Rewrite everything from the line containing "You are a computer-use agent. Image" down to the line containing "Action: [41, 134]", changing "Magnet mode" to "Snap mode" and leaving everything else as it is.

┌─ Records supplied

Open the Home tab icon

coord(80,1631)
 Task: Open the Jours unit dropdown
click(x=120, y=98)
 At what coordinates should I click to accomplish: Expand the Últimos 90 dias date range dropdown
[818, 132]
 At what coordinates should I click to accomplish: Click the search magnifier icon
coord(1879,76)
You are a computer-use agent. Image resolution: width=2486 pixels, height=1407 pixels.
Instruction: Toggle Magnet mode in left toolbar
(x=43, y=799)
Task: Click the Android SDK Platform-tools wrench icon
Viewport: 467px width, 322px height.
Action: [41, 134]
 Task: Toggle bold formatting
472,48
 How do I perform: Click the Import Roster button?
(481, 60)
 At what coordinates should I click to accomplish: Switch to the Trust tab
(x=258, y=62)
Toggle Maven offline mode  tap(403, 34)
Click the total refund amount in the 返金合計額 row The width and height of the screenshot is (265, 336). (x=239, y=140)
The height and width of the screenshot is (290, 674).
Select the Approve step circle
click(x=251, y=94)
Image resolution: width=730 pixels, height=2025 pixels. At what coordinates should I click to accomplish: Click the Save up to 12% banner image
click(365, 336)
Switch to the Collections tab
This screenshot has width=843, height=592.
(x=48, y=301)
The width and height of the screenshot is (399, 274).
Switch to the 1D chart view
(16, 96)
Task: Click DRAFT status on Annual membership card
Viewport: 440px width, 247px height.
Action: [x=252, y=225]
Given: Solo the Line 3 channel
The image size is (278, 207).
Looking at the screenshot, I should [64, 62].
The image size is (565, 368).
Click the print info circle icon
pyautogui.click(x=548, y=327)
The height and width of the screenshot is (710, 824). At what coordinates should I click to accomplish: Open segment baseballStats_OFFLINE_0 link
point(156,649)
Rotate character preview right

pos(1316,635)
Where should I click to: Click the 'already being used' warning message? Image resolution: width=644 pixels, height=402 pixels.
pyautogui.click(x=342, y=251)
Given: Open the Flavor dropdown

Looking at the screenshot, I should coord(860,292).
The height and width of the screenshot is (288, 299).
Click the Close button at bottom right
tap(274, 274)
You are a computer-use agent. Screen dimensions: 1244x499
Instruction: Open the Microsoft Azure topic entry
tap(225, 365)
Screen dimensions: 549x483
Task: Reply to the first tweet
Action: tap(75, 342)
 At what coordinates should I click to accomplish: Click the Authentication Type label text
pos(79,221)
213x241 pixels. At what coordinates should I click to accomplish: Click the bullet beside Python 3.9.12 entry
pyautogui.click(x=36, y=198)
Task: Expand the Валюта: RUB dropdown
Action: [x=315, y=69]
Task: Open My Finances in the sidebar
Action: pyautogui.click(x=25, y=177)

└─

Exercise answer
You are a computer-use agent. Image resolution: width=2486 pixels, height=1407 pixels.
Instruction: Toggle Snap mode in left toolbar
(x=43, y=799)
Task: Click the Android SDK Platform-tools wrench icon
Viewport: 467px width, 322px height.
Action: [41, 134]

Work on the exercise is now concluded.